WHAT YOU ARE ASKED TO DO:
Put the data from the line containing "This screenshot has height=416, width=1139." through the line containing "Action: coord(45,136)" into a numbered list, omitting blank lines and leaving out the pictures.

INFORMATION GIVEN:

★ ★ ★ ★ ★ ★ ★

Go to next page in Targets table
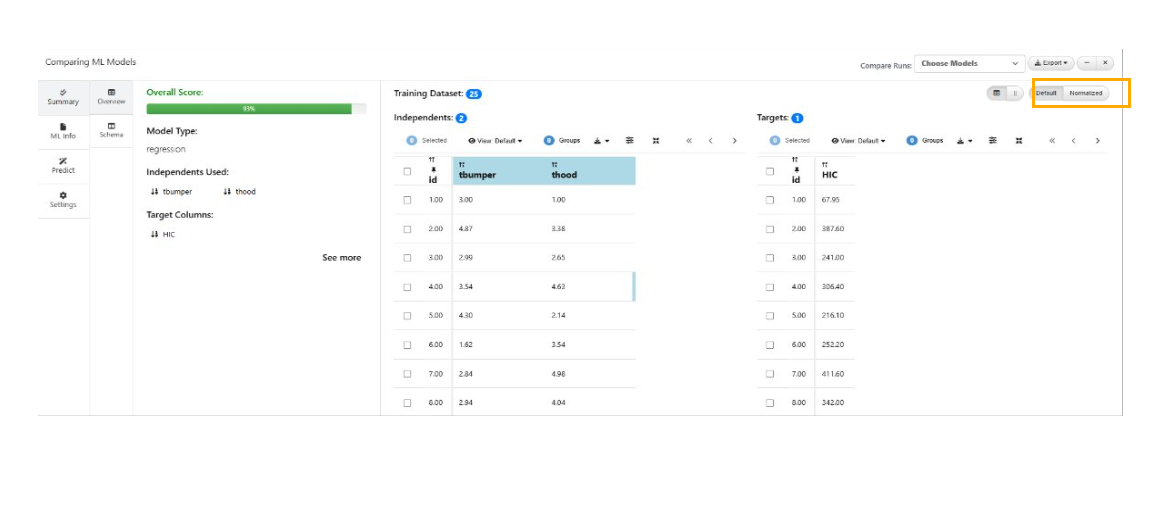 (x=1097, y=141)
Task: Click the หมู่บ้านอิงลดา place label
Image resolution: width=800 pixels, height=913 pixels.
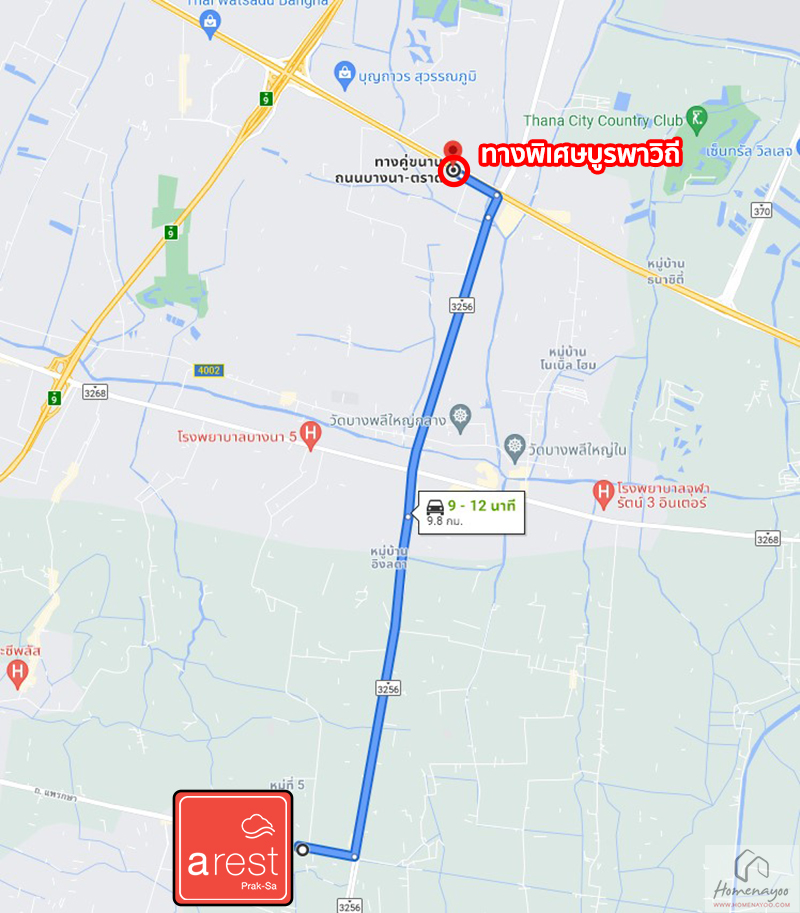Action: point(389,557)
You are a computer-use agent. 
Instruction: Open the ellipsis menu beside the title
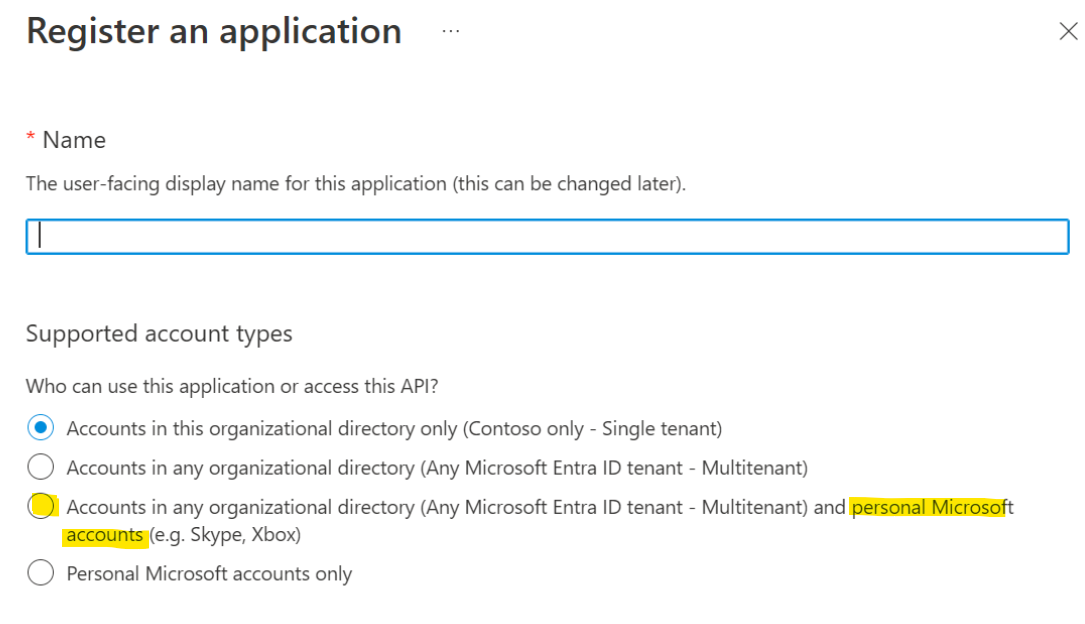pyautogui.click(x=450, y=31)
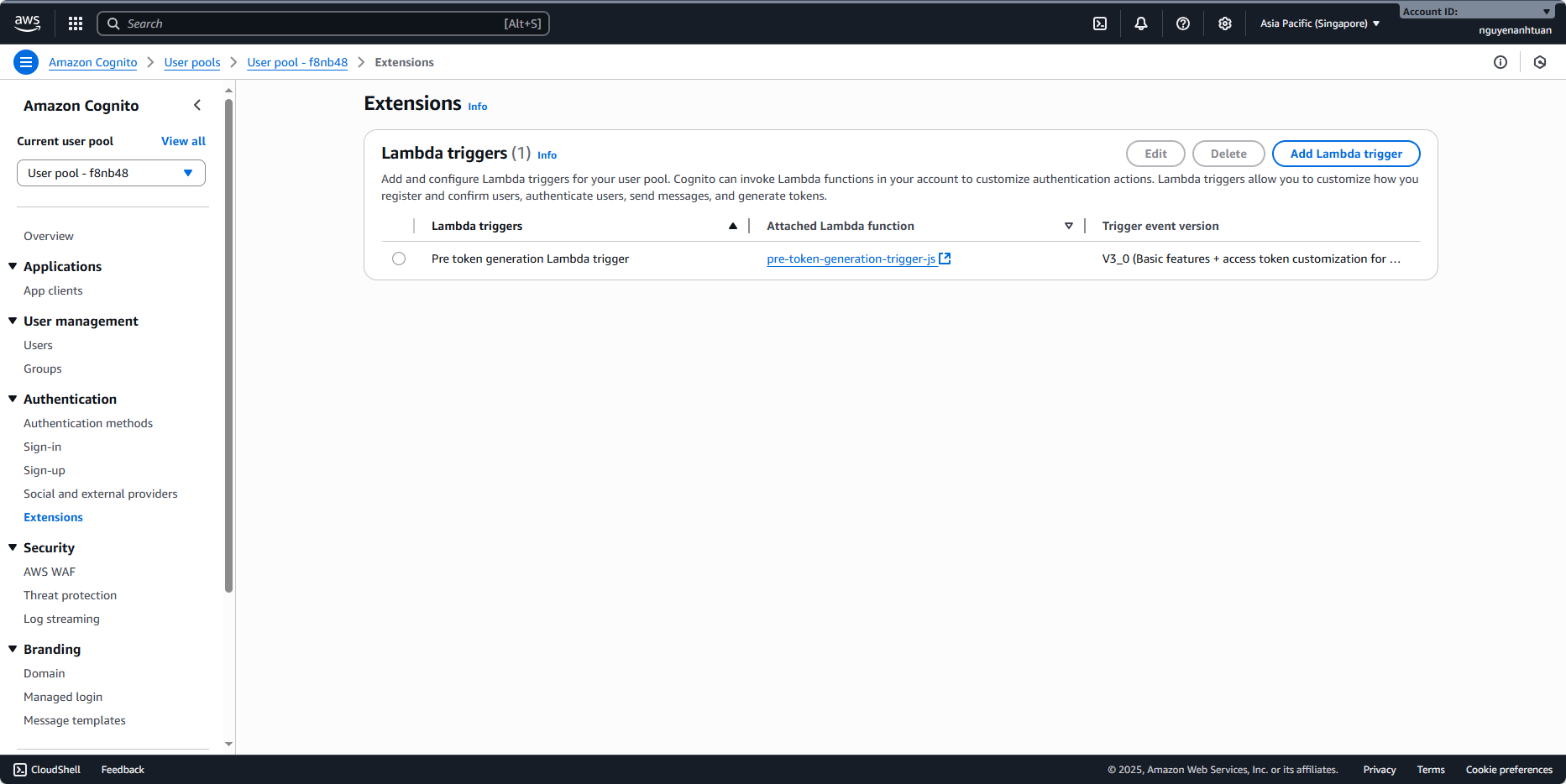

★ ★ ★ ★ ★ ★ ★

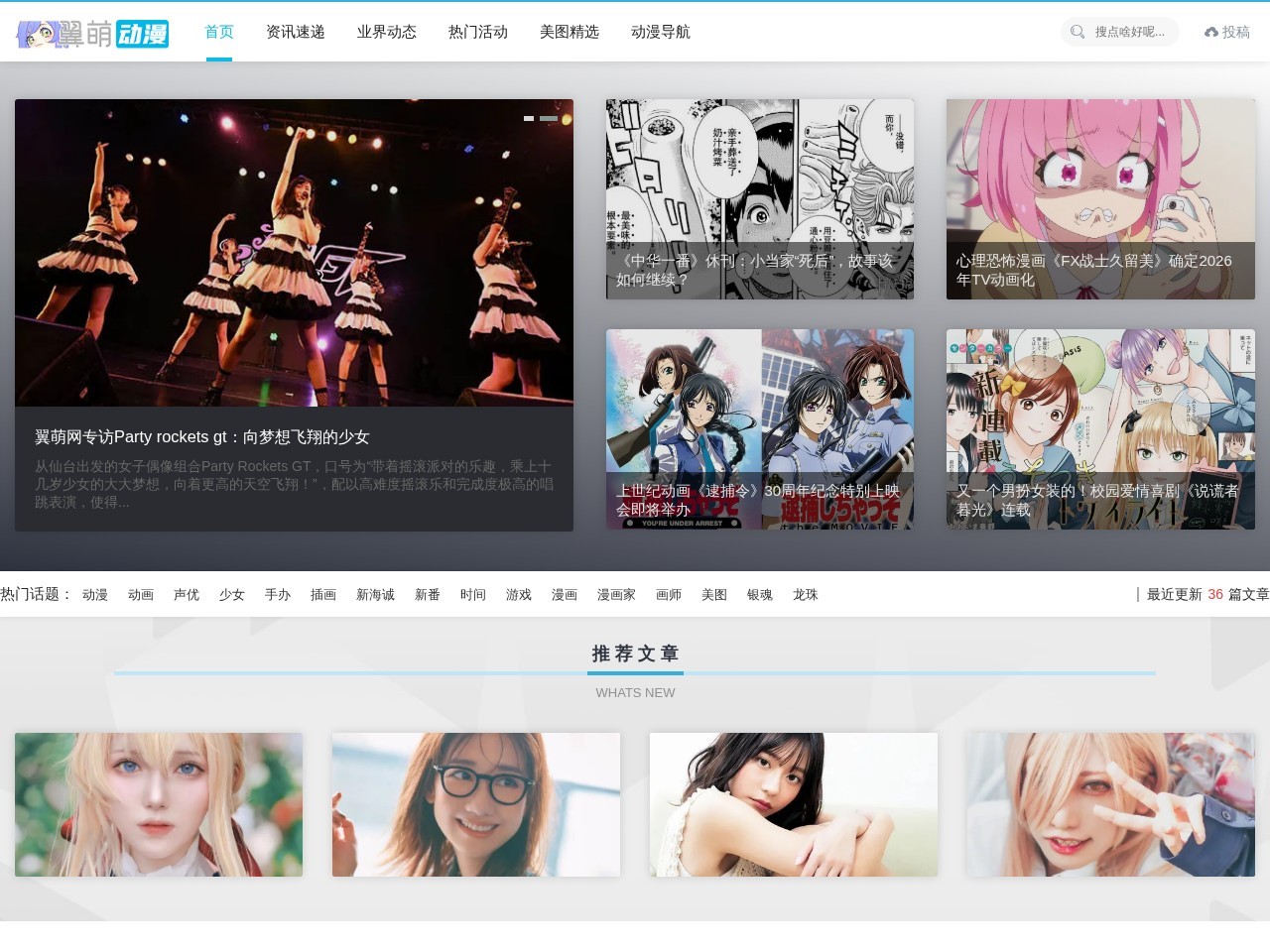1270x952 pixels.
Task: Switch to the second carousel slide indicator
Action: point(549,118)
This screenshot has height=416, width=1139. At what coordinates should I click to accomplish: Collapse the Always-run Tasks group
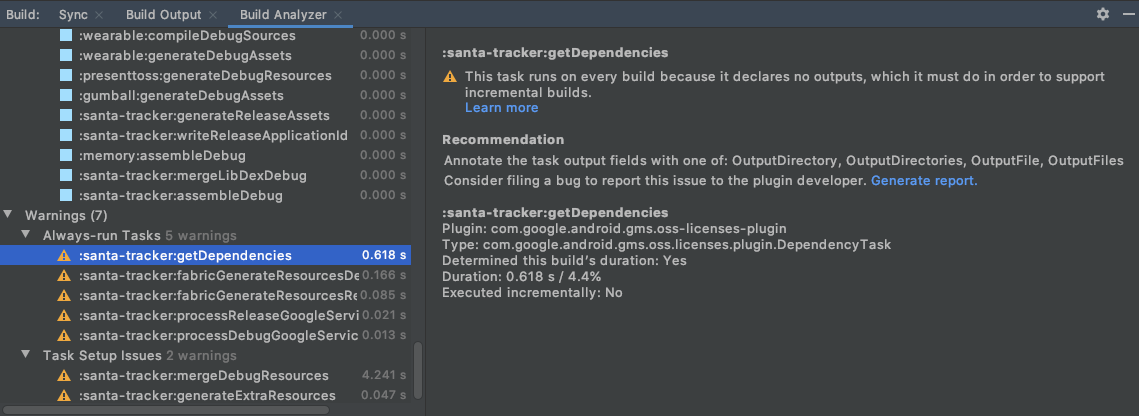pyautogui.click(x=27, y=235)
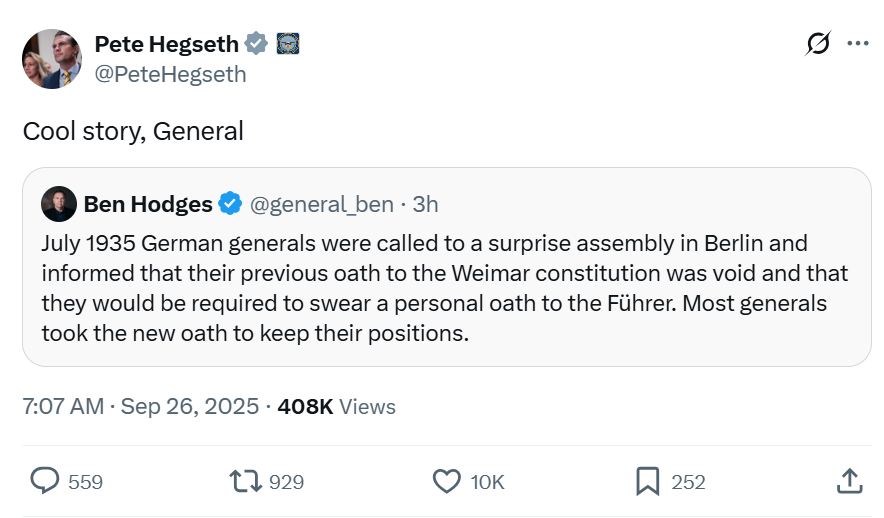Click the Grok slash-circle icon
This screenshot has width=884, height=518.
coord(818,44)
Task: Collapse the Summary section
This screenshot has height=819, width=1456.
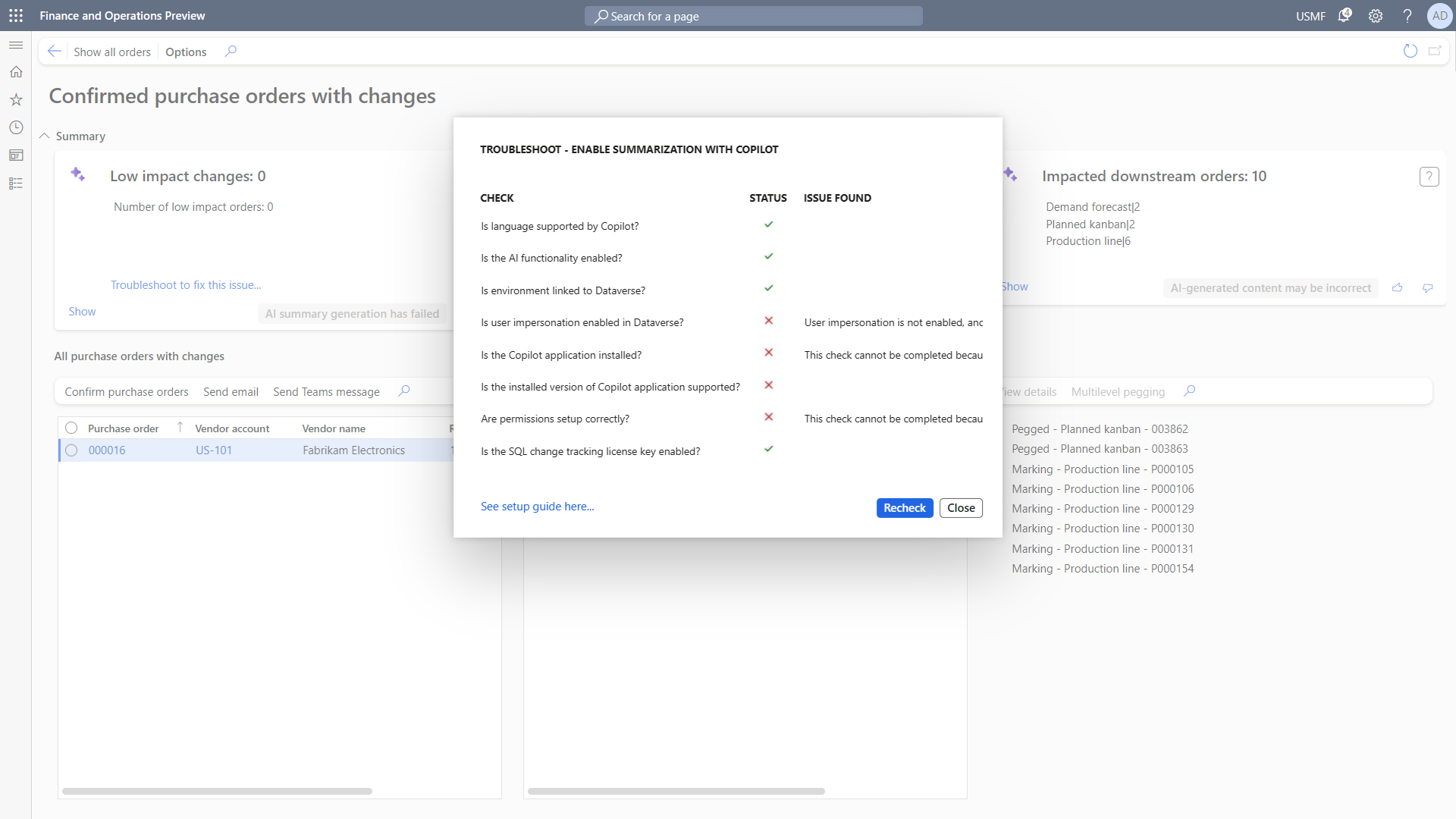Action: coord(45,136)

★ ★ ★ ★ ★ ★ ★

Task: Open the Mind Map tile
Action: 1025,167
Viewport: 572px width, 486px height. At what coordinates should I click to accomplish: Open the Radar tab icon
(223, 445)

★ ★ ★ ★ ★ ★ ★

TASK ANSWER:
1. This screenshot has height=416, width=1139. At what coordinates should I click to accomplish: Collapse the Always-run Tasks group
2. pyautogui.click(x=27, y=235)
3. Click the Grok slash-circle icon
4. This screenshot has width=884, height=518.
5. coord(818,44)
6. Task: Collapse the Summary section
7. This screenshot has height=819, width=1456.
8. Action: coord(45,136)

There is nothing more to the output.